Surdez Hereditária

A surdez pode ser causada por fatores ambientais ou hereditários.

A surdez hereditária pode ser classificada como sindromica quando o indivíduo apresenta, além da perda auditiva, outros sinais ou sintomas. É não-sindromica, quando o indivíduo afectado apresenta apenas surdez, sem outros problemas ou defeitos. As perdas auditivas hereditárias, sindromicas ou não sindromicas, pode ter mecanismo de herança autosssomico recessivo, autossomico dominante, ligado ao cromossoma X ou mitocondrial.

Dos casos de surdez hereditária não sindromica, 80% apresentam herança autossomica recessiva. Desses, cerca de metade apresentam mutação no gene GJB2, que codifica a proteína Conexina 26. Nesse gene, a mais freqüente mutação é chamada de 35delG.Dada a sua alta freqüência na população, a mutação 35delG é a primeira que deve ser investigada em casos de surdez sem causa aparente. Outro gene importante que abriga mutações que levam à perda auditiva de herança recessiva é o gene GJB6, que codifica a proteína Conexina 30.
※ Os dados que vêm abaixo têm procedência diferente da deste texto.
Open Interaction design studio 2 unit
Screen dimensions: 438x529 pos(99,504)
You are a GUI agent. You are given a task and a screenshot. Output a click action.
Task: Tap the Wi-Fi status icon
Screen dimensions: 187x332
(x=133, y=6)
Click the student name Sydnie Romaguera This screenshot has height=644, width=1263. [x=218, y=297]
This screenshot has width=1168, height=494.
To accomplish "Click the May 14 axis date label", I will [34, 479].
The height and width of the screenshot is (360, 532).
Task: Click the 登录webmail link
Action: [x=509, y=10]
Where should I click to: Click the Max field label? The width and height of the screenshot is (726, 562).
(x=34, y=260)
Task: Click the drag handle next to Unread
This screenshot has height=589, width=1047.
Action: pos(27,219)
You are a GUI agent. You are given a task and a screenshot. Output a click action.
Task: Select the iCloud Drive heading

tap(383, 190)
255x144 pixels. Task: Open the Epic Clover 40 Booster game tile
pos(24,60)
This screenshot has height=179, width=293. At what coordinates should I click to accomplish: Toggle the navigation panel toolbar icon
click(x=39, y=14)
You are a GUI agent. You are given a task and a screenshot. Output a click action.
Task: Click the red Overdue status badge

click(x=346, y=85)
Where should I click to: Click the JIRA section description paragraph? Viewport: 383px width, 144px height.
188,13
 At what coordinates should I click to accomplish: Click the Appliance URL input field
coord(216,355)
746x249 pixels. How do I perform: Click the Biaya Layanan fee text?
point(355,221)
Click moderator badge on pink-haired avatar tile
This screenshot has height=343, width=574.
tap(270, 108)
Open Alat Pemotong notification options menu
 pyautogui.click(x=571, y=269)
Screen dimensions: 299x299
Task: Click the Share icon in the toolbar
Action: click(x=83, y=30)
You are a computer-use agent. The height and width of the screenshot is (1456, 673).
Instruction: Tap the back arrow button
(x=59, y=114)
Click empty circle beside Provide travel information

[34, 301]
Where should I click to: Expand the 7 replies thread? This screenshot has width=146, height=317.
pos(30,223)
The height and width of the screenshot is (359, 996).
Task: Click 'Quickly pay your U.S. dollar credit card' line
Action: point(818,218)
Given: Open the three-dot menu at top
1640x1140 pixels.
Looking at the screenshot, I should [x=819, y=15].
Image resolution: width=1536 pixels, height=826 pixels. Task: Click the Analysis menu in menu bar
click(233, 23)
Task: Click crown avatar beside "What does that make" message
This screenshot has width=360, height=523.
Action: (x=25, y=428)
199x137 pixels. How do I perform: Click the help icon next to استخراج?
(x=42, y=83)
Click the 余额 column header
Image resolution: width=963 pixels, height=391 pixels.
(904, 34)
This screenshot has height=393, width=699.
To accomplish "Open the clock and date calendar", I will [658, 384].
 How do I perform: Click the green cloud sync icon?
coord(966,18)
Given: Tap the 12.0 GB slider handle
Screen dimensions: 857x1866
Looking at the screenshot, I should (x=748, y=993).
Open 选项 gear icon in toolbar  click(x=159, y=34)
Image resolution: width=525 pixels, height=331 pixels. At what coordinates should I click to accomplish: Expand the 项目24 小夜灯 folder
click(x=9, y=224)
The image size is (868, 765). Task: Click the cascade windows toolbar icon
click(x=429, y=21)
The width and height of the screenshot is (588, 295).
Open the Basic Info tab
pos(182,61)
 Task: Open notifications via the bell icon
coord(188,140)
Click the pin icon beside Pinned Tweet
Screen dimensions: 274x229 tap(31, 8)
A surdez de herança autossomica dominante é responsável por cerca de 10 a 20% dos casos de surdez hereditária e, até o momento, vários genes e mutações diferentes foram identificados, todas ocorrendo com frequências semelhantes. Logo, ainda não existem testes genéticos que permitam um rápido rastreio de qual gene está alterado.

A surdez de herança ligada ao cromossoma X responde por 2 a 3% de todos os casos hereditários. Alguns genes no cromossoma X já foram identificados como sendo causadores de surdez.

Mutações em genes do DNA mitocondrial já foram identificadas como sendo causadoras de surdez. Acreditava-se que a herança mitocondrial contribuísse com no máximo 1% dos casos de surdez hereditária. Nos últimos anos, no entanto, têm sido detectados muitos casos, o que indica que essa frequência pode ser maior. O estudo do DNA mitocondrial de diversos indivíduos com surdez causada pelo uso de aminoglicosídeos revelou a mutação A1555G, no gene 12SrRNA (MT-RNR1), que parece ser a mutação mitocondrial mais freqüente que leva à perda auditiva. A identificação dessa mutação em um indivíduo surdo indica que outros indivíduos da mesma família podem estar em risco de perder a audição em virtude do uso de aminoglicosídeos.